The plot of the film is broken into two main strands. The romantic storyline revolves around Drew (Diego Bonita) and Sherrie (Julianne Hough). He’s just a city boy, she’s just a small town girl from Oklahoma. Both are looking for fame in the Hollywood rock-and-roll scene. After a meet-cute on a street corner, Drew gets Sherrie a job at ‘The Bourbon Room’, the rock club he works at - and one of the quintessential rock clubs on the Sunset Strip. The two soon fall in love, and of course – as it’s a musical – they have a falling out due to a simple misunderstanding but they get back together at the end.
The second facet of the story is about The Bourbon Room and its managers. Buried under a pile of bills, the manager of the club Dennis Dupree (Alec Baldwin) and his right hand man Lonny (Russell Brand) have to come up with money, fast. Their prayers are answered by the famous group Arsenal will play their last show ever at The Bourbon Room before their singer Stacee Jaxx goes solo. There’s just one problem. The mayor’s wife (Catherine Zeta-Jones) is determined to shut down The Bourbon Room and to eliminate the influence of rock clubs on the L.A. strip. There are many illusions to a secret past which could explain Catherine Zeta Jones’ character’s motivation to destroy rock music in Los Angeles, but until we find out her secret, all we know is that she hates Stacee Jaxx more than any other rock star around.
What saves this movie most is the humorous and spirited fashion in which it was made, that and the ‘80s rock classics. Director Adam Schankman and the team of writers, who no doubt remember the 1980s, add subtle humor to many of the sequences. Characters are satirical takes on stereotypes; in the case of Stacee Jaxx, you can see real people being channeled into Cruise’s performance. The songs are also tweaked just a little, so that they fit the place in the story, and sometimes for a desired comedic effect. Two examples spring to mind. Firstly, Journey’s “Anyway You Want It” takes on a very different meaning when sung at a strip club, with dancers clacking their leather boots to the beat. Secondly, punning wordplay is used when Drew sings “Don’t Stop Believing” to Sherrie. In this movie it’s a song he is working on, and as he sings “for a smile they can share the night”, then he pauses and says “and then it goes on, and on, and on...” If you know the original song, you’ll smile at this scene.

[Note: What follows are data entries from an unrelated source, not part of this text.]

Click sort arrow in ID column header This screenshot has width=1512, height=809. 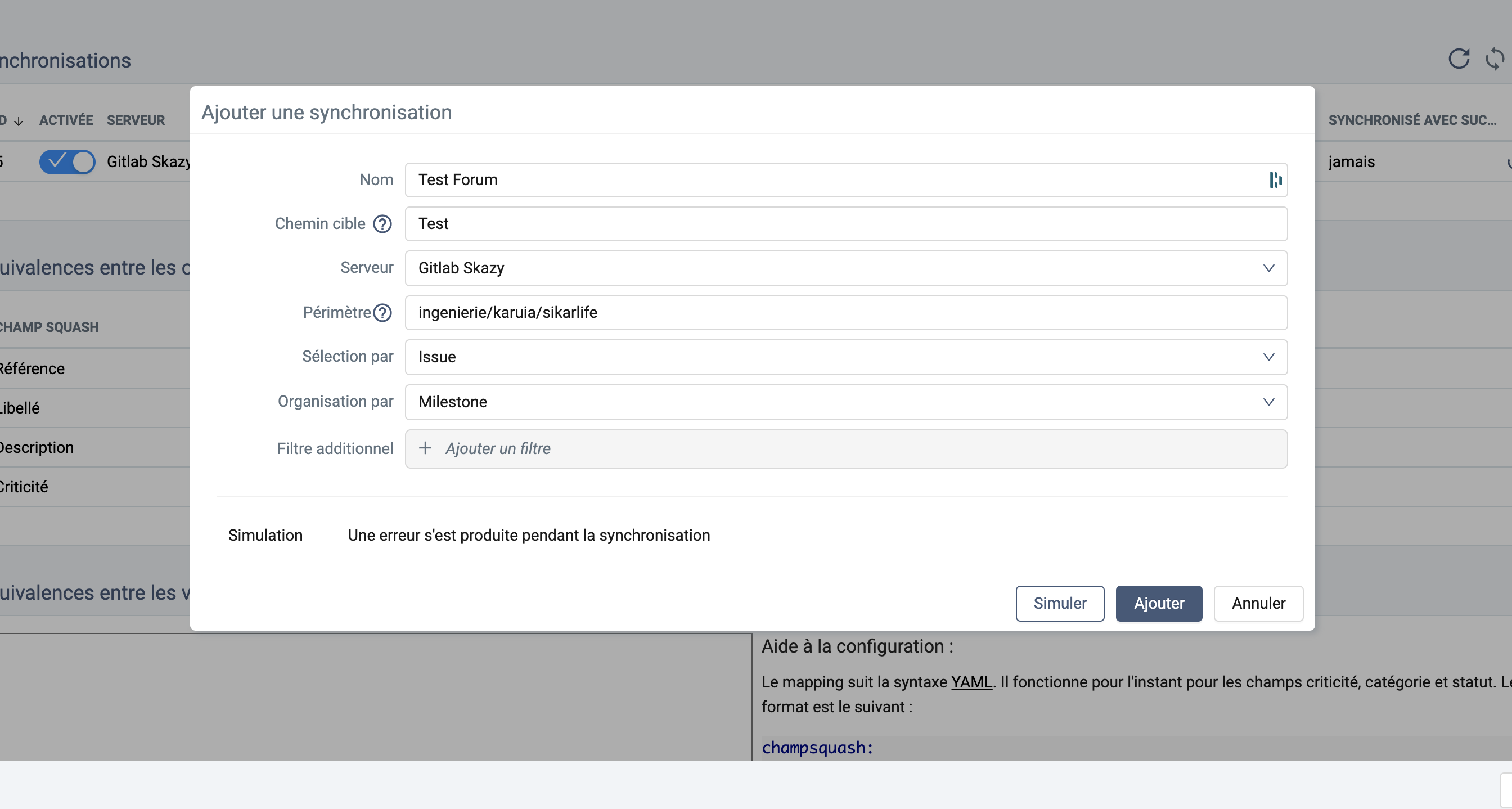(19, 121)
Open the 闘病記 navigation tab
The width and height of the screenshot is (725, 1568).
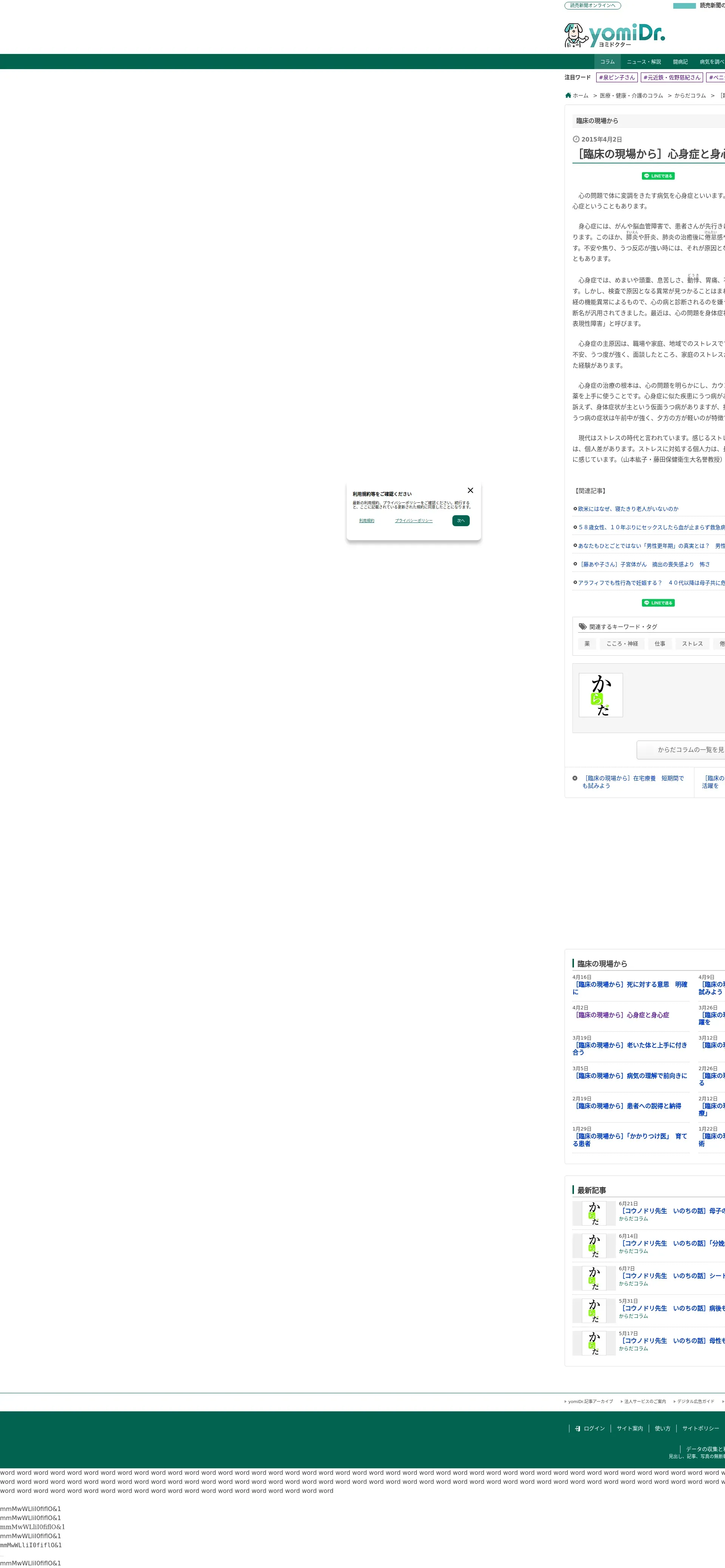point(680,62)
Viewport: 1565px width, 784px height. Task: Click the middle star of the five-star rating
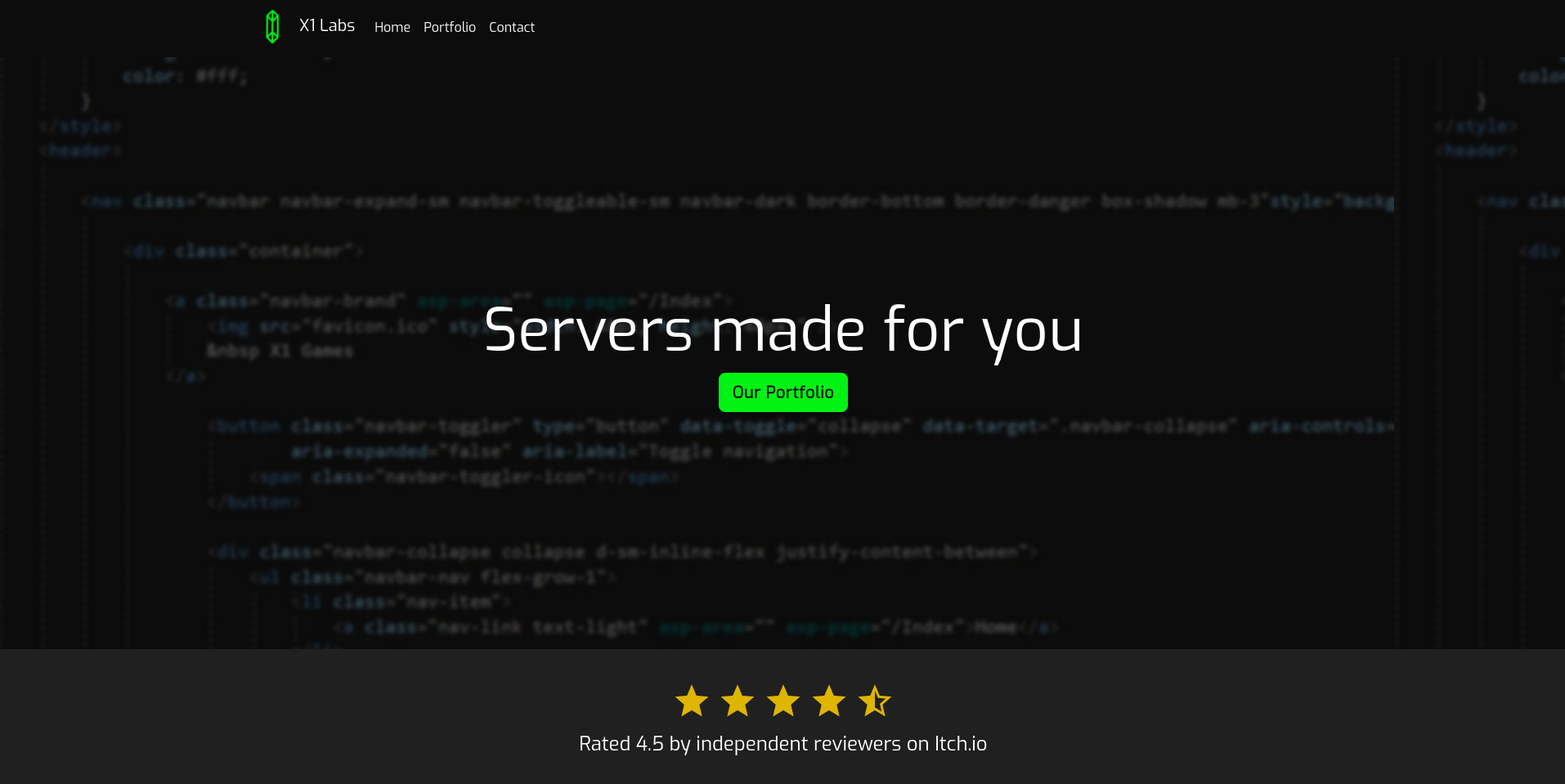tap(782, 701)
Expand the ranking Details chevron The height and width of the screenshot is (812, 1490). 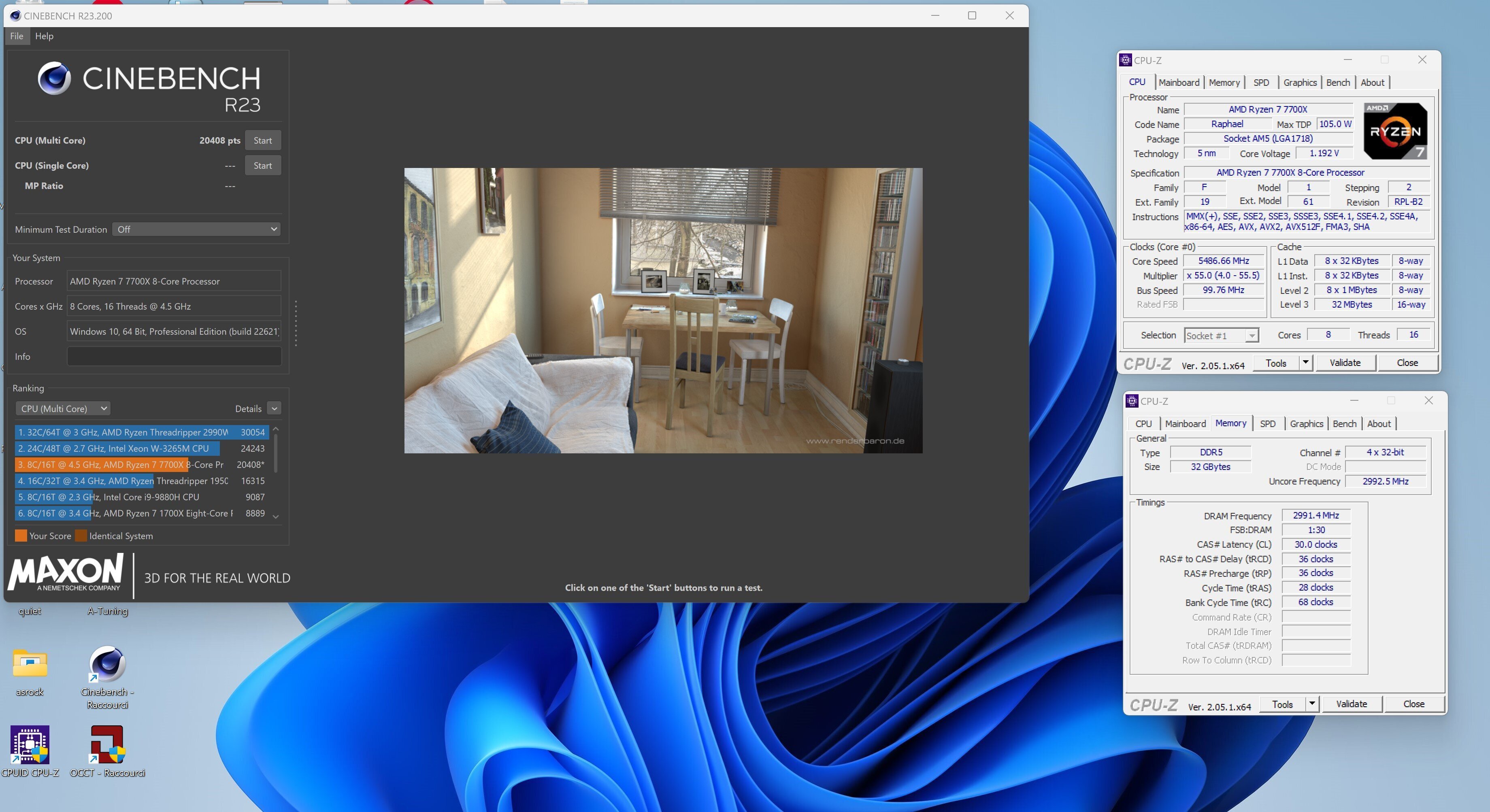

Rock of Ages is a cheery musical that is a lot of fun to watch. The musical performances are great, and the songs stick with you for days after the movie is over. While it provides us with a far more glossed-over, family-friendly picture of '80s L.A. than the true drug induced swing of rock clubs at the time; this movie is fantastic if you're looking for a guilty pleasure film that makes you wish for just one night you could be on stage with any glam metal band from the infamous 1980s. It may fall trap to some formulaic and cheesy moments, Rock of Ages is still a fun journey that makes you want to stand up and sing along.